Platforms are not pipelines. When you confuse the two, you miss who actually holds the power and why the rules are never neutral.
In 2018, Apple removed the app Parental Controls from its App Store. The stated reason was privacy. The practical effect was removing a product that competed directly with Apple's own Screen Time feature, which launched the same year. The developers had agreed to terms giving Apple the authority to make exactly that decision.
That story does not make sense if you think of Apple as a company that sells products. It makes sense only if you understand Apple as a platform, and platforms as a particular kind of governance structure.
Parker, Van Alstyne, and Jiang (2017) drew the distinction as sharply as anyone has. A pipeline business creates value in a line: raw materials come in, transformation happens, a product goes out. A platform creates value by facilitating interactions between producers and consumers who would not have found each other. The platform owner does not produce the core value. The platform owner sets the rules under which others produce value and then takes a share. That shift from production to coordination sounds minor. It is not. It changes who holds power, how value is distributed, and what governance even means.
Platform ecosystem theory treats the platform as an architecture with a core and a periphery. The owner controls the core: the interfaces, the APIs, the terms of service, the right to participate. Complementors build in the periphery, adding products and services that make the platform more attractive, which draws more users, which draws more complementors. The cycle is self-reinforcing. It is also asymmetrical. The platform captures value from both sides without being directly exposed to the risks either side carries.
Tiwana (2014) argued that platform ecosystem governance has three components: who holds decision rights, what control mechanisms the owner uses, and who owns the interfaces and architecture. Those three questions determine how value flows inside the ecosystem. And the answers are made almost entirely by the platform owner, based on what maximizes the platform's own position.
Amazon is the cleanest case of what the literature calls platform envelopment. Amazon hosts third-party sellers on its marketplace. Amazon also competes with those sellers directly, often with private-label products that appear beside the seller's listings in the same search results. Amazon can see which products sell well, at what price, and in what volume, before any competitor outside the platform can. The sellers agreed to terms that permit this arrangement. They built their businesses inside a governance structure they did not design and cannot renegotiate. When Amazon enters a product category itself, the seller discovers their landlord is also their competitor.

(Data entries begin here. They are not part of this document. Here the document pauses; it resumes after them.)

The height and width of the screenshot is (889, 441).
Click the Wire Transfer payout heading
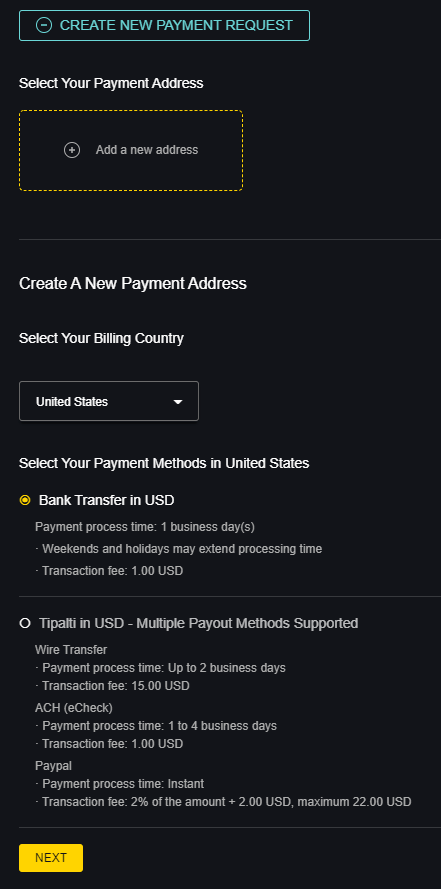click(71, 650)
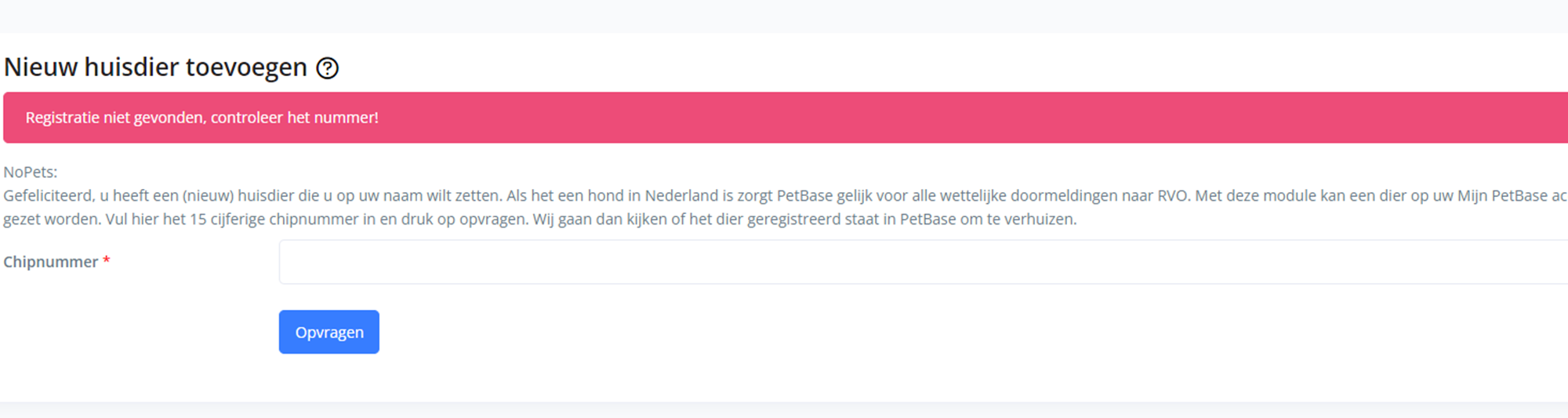This screenshot has width=1568, height=418.
Task: Focus the empty chip number text box
Action: point(924,262)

Uber makes the governance question visible for labor. Uber drivers are classified as independent contractors, not employees. That classification is a governance decision, not an objective description. The platform sets the prices. The platform sets the surge multipliers. The platform decides when drivers receive rides and when their accounts are deactivated. Drivers cannot negotiate any of these terms. They can accept the arrangement or leave the platform. The independence in "independent contractor" describes schedule flexibility. Every economically significant variable is set by the platform's governance rules.
Möhlmann et al. (2025) made the stakeholder dimension explicit: on content platforms, algorithms do not just recommend content or automate moderation. They govern how stakeholders interact and how conflicts among them are resolved. Visibility, ranking, monetization, and safety are not neutral outcomes of a technical system. They are policy decisions encoded in algorithms. Platform governance is not only platform owner control over technology. It is also algorithmic stakeholder governance, where different groups have goals that conflict and the algorithm mediates those conflicts according to rules the platform wrote.
Mayer et al. (2025) showed how GenAI changes this governance problem. When AI becomes a boundary resource on a platform, it creates validation problems because outputs need checking, standardization problems because generative outputs resist stable platform rules, and complementor-skill problems because complementors need new capabilities to work with unpredictable AI outputs. The governance challenge is not just about who gets to participate. It is about whether the boundary resources that coordinate participation can even remain stable when the outputs they produce are open-ended.
The thing that keeps surfacing as I read this literature is that governance rules in platform ecosystems are not neutral. They are designed to protect the platform's core interests. When Apple removes a competing parental control app on privacy grounds while launching its own, that is governance working as designed. When Amazon uses data generated by third-party sellers to make private-label decisions, that is governance working as designed. When a content platform's algorithm downranks posts that do not generate engagement because engagement drives ad revenue, that is governance working as designed. None of these are governance failures. They are governance succeeding at what it is structured to do: protect the platform first, the high-value side of the market second, and the low-value side third.
IS research on platform governance is asking the right questions: who decides, who benefits, and who gets excluded. Platform companies are mostly asking one question: how to extract more value from both sides of the market simultaneously. That is not a cynical reading. It is a structural feature of the business model. The platform's function is to increase the value of interactions while increasing its share. Governance rules are instrumental to that function.
For how platform logic intersects with IT value, the argument in the productivity paradox applies directly. Platform businesses invest in infrastructure that creates enormous value for users while capturing a fraction of it through data and advertising, and the question of where value actually lands is more complicated for platforms than for traditional IT. And for why platform logic clashes with regulatory logic, institutional logics and competing rationalities captures the tension: the market logic of the platform and the public interest logic of the regulator disagree about what counts as value and for whom.
The governance question is not just who wins. It is what winning requires you to do to everyone else.